北本の仏像
Ⅲ 結語
以上が北本市内に所在する主だった仏像の紹介である。その内容は精粗様々であり、専門仏師以外に、素人仏師の手になるものも多く見受けられた。像種別には阿弥陀、地蔵、観音といった広く一般庶民の間に信仰されたところの尊像が最も多く、それに次いでは不動、大日及び弘法、興教両祖師など真言宗に縁の深い像の造立が眼だつ。これは、深井の寿命院及び鴻巣瀧馬室の常勝寺を本寺として、市内全域に万遍なく分布する新義真言宗の寺院や小堂の存在とオーバー・ラップするもので、歴史的には、中世後半以降に於ける同教団の教線拡大に呼応した現象と見なすことが出来る。一方、市内の仏像を製作年代別に見ると、鎌倉末期1、室町時代5と中世に遡るもの極めて少なく、他は全て江戸時代、それも特に中期以降の造立にかゝるものが大半であった。すなわち、鎌倉末期の製作と思われる作品は石戸の東光寺に所蔵される銅造阿弥陀如来坐像で、もしこの像が当初から同寺に伝来して来たものであれば、境内の鎌倉期の板碑や城館跡の遺構の存在と関連して、同地区の歴史を解明する上に貴重な手懸りを与えてくれることになろう。室町時代の作品は、中丸地区では深井寿命院の木造阿弥陀如来立像と別所無量寿院の木造文殊菩薩坐像の二体、石戸地区では中井観音堂の本尊の胎内に納入されていた鋼製懸仏、及び旧双徳寺観音堂の本造千手観音坐像、旧修福寺地蔵堂の木造地蔵菩薩半跏像の三体が各々確認されるが、その内寿命院、無量寿院、旧修福寺地蔵堂の三体は、作風から推して地元出来のものではなく、何処か他の土地で造立され、のちに将来されて来たものと考えられる。いずれも一尺前後の小像であることからすれば、その最初は個人的な念持仏といったよぅな目的で造立されたものかも知れない。旧双徳寺観音堂像については、製作期に多少のずれはあるが、これとよく似た作風を示す作品が大宮市内に三体ほど確認されているので、あるいは当時この辺りで小規模な造仏活動を持続していた仏師集団の存在を想定することも可能であろう。

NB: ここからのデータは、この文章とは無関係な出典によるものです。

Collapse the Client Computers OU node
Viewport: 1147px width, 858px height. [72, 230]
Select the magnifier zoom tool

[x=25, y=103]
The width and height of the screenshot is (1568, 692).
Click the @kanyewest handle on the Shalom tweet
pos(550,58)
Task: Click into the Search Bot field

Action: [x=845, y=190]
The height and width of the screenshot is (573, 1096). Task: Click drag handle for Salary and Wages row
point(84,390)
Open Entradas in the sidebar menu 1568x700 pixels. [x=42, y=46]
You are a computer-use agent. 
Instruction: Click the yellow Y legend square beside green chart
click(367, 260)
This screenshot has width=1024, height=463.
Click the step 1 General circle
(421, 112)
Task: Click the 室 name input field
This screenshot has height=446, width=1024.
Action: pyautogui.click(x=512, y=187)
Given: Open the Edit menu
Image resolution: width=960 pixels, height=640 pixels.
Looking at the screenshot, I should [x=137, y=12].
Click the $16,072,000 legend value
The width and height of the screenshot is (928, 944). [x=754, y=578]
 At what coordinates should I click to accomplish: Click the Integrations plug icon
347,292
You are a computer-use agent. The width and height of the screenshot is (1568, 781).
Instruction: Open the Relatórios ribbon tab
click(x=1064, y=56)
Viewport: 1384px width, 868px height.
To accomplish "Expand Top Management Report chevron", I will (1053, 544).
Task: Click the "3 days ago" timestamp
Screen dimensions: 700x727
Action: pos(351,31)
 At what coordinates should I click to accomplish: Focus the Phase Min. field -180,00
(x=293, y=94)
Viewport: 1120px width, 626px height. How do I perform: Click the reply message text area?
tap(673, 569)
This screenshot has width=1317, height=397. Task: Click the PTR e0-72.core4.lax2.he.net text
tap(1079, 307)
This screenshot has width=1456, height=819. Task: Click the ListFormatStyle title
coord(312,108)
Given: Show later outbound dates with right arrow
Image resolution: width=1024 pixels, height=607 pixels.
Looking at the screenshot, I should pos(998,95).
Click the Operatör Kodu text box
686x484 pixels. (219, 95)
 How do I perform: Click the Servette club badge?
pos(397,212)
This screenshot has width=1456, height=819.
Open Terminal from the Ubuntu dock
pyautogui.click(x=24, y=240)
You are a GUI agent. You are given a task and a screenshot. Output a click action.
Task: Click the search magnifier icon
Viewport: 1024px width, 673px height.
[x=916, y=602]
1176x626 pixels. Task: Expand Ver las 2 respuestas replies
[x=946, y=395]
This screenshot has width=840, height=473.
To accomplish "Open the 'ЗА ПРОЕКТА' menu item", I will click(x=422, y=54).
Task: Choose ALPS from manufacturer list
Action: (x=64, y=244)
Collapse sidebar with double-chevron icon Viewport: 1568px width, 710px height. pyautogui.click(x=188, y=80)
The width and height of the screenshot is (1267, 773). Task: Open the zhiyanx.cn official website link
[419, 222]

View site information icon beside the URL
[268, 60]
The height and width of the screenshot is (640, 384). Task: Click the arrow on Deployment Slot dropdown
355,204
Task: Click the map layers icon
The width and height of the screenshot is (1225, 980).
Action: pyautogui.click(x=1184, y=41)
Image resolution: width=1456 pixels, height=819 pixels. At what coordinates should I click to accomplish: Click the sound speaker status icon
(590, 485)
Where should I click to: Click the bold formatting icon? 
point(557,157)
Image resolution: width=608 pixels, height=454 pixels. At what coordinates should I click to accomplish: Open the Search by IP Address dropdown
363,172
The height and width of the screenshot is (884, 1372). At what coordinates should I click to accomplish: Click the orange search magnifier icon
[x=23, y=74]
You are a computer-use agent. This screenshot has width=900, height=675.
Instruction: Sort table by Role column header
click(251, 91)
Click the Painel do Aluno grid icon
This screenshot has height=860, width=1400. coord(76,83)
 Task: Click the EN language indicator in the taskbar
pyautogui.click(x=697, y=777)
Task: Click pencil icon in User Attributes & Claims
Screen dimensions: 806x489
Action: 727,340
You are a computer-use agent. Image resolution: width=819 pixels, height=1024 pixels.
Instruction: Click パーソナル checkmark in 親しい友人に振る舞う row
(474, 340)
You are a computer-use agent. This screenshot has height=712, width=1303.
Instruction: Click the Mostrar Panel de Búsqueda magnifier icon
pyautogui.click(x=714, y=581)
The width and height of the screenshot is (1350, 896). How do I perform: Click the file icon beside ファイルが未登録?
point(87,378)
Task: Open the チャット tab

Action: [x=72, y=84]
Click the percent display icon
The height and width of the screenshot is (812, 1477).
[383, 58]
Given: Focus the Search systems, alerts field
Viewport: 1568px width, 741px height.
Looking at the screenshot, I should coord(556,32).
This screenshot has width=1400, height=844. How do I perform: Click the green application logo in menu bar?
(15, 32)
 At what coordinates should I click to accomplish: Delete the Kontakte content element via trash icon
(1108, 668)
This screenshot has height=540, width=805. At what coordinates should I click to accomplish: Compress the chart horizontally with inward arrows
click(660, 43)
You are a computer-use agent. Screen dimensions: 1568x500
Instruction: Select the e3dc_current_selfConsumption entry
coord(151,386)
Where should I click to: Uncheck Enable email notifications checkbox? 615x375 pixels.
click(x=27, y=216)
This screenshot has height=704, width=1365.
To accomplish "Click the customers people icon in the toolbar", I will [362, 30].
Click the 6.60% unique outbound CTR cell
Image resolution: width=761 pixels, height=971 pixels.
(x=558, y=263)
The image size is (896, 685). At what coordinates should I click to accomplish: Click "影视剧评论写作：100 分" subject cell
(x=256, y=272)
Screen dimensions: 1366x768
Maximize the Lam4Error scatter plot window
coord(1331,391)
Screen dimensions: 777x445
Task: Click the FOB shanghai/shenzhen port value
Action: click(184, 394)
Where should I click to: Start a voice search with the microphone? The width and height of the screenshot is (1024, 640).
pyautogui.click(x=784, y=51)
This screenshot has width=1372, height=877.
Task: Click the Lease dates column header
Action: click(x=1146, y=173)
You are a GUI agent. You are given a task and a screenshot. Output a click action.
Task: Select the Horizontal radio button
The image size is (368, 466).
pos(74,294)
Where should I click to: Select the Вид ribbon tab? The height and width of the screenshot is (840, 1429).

江戸時代の作品については、ことさら多言する必要もないが、総じて生気に乏しい、類型化した仕上りとなっているのは否めない事実である。近世に入って急速に膨張した貨幣経済体制の中で、商業化した造仏活動から生まれて来る作品が、いずれも無味乾燥な、レディー・メード的な相貌しか現わし得ないのは仕方のないことと言えよう。ただ、そぅした中で16体ほどの在銘像が確認出来たのは、各々の像の造立事情を知る上でも、また、近世の地方文書と同程度の史料的価値を有する記録としても貴重な収穫であった。その多くは、地元の一般農民の発願や寄進を受けて造立されたものであることか知られるが、時期的に見て延宝・元禄の頃を皮切りに、江戸中・後期に集中しているのは、丁度この頃から当地方の近世農村が経済的な安定期を迎えたことを暗示する、興味深い現象と思われる。